PROBLEM: Return the records from the first line through the line containing "The image size is (411, 363).", and leave out the pictures.

SUPPLIED DATA:
--- START ---
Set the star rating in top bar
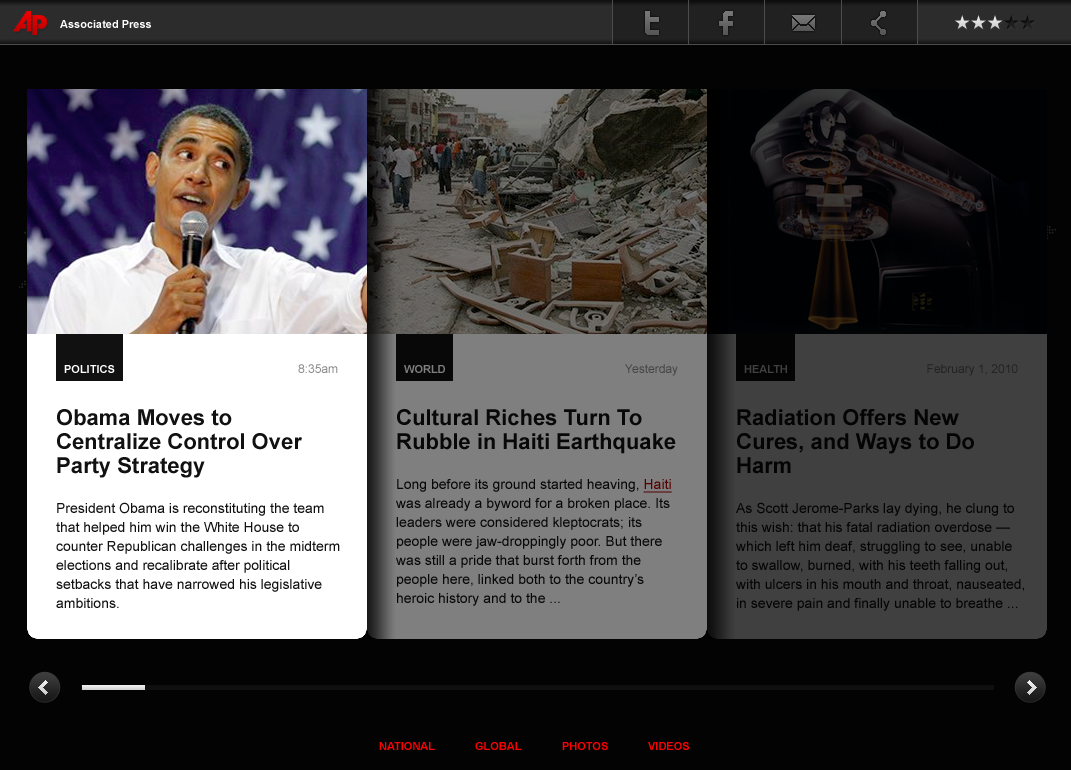 click(994, 23)
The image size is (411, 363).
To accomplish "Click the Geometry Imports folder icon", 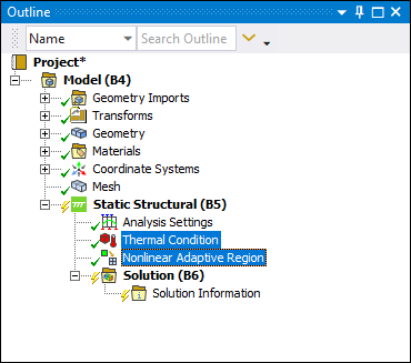I will [79, 98].
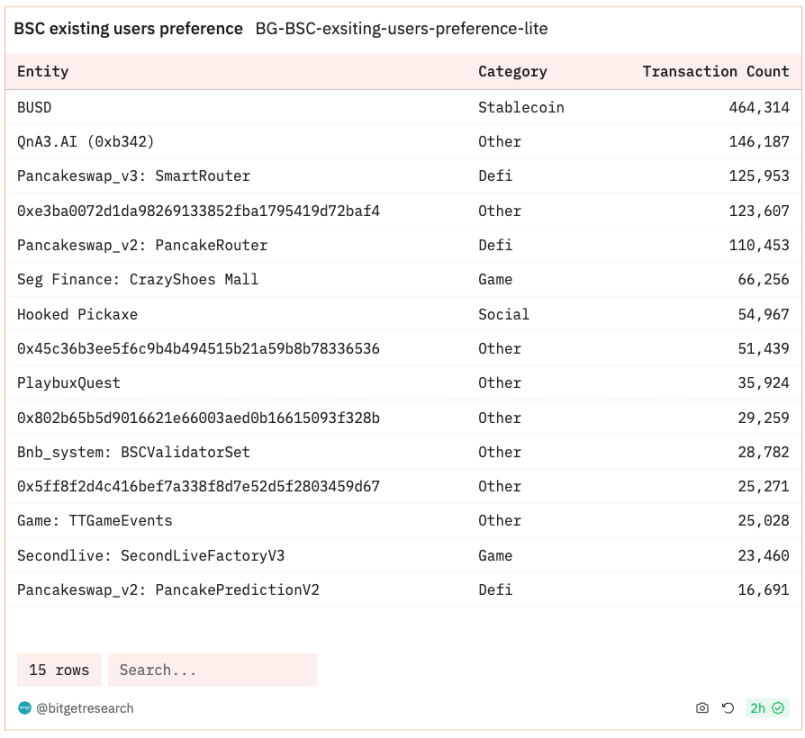805x738 pixels.
Task: Click the 2h freshness status badge
Action: 767,708
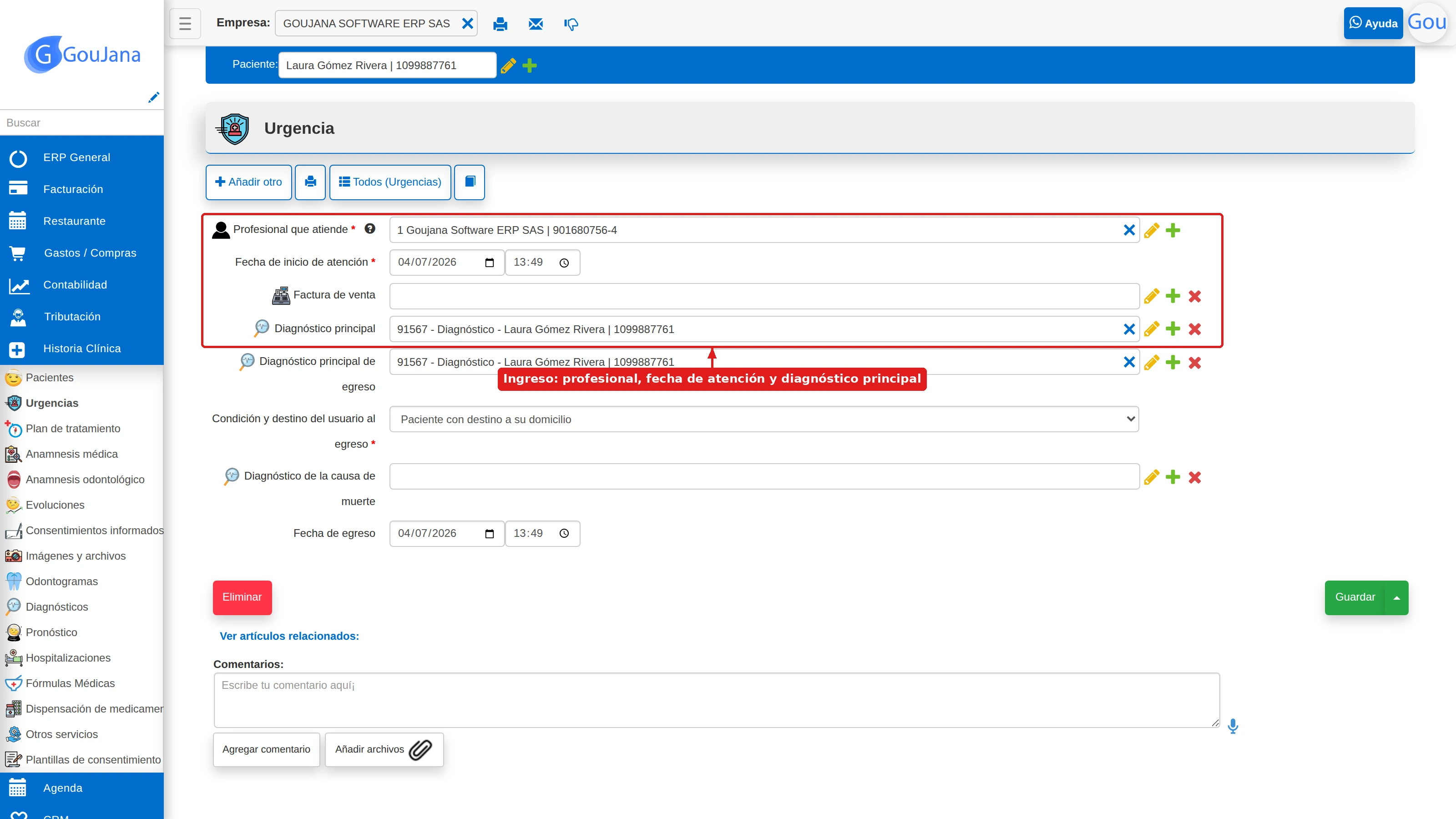1456x819 pixels.
Task: Open the help tooltip for Profesional que atiende
Action: point(369,229)
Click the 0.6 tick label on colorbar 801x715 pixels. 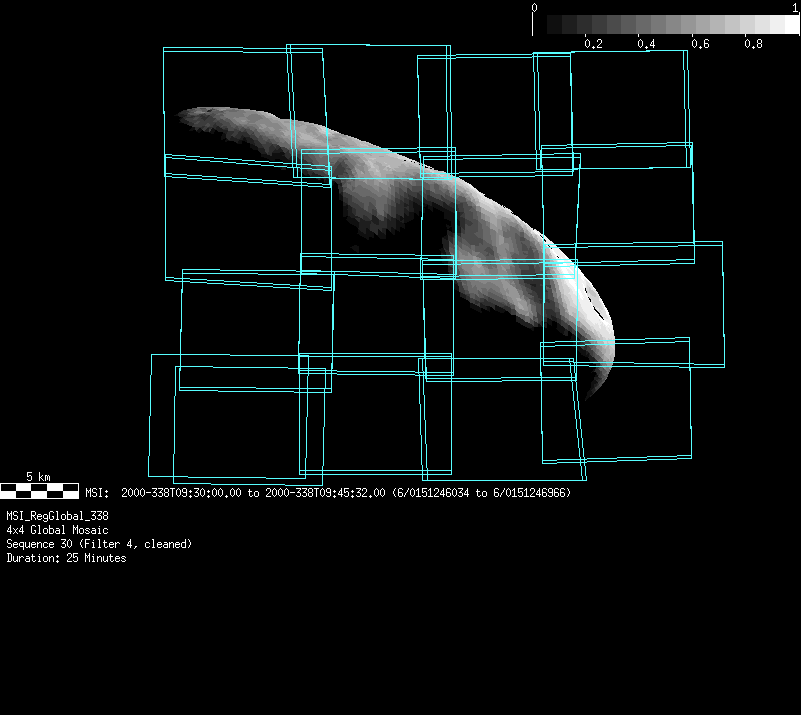[x=700, y=44]
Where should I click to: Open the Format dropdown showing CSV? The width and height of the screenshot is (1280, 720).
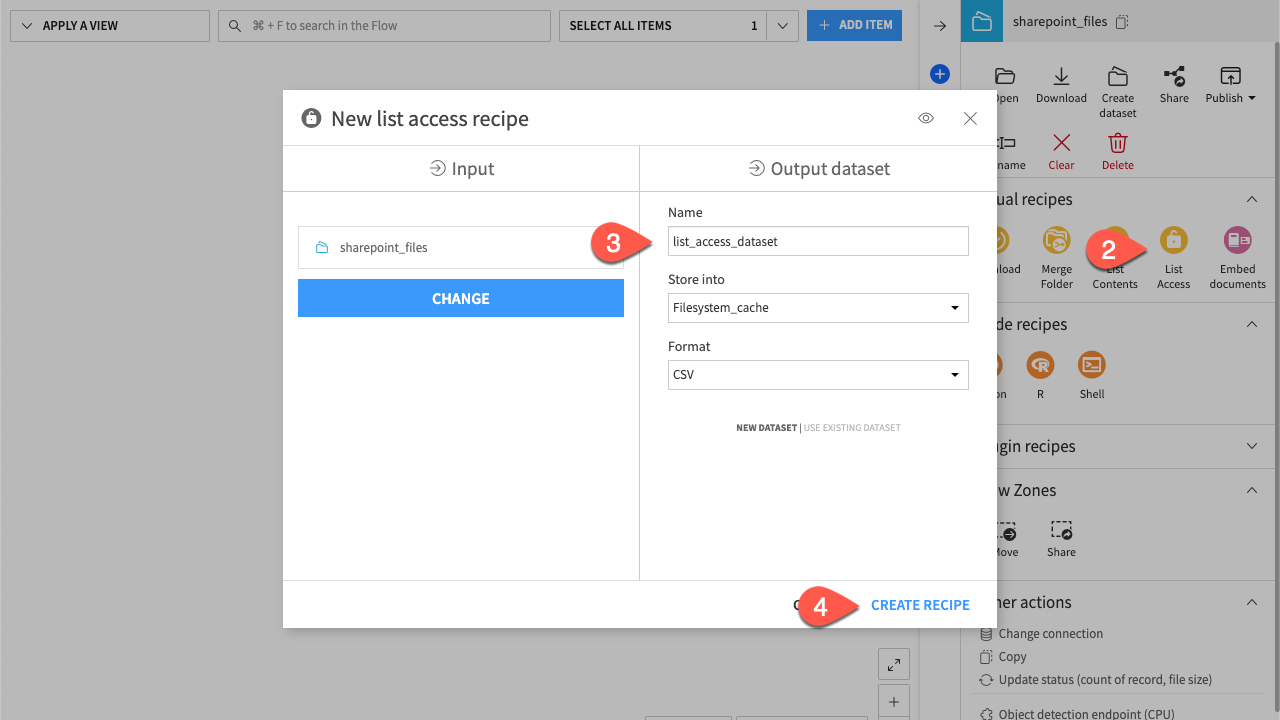(x=818, y=374)
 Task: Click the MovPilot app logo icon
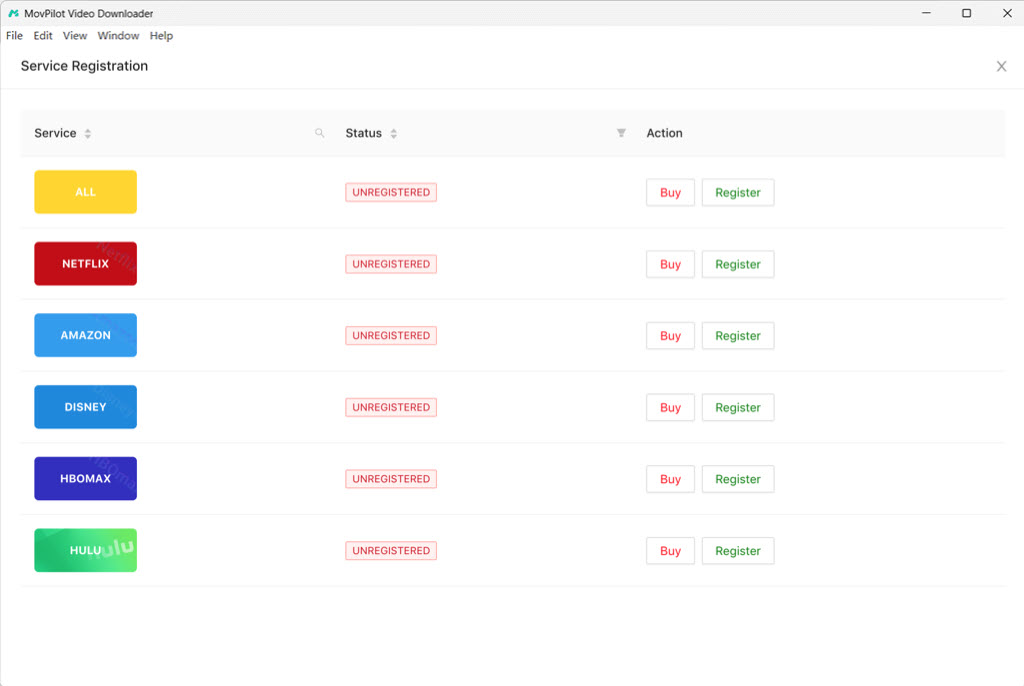click(13, 13)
--- END ---
ANSWER AREA:
Set the star rating in top bar
 click(994, 23)
The image size is (411, 363).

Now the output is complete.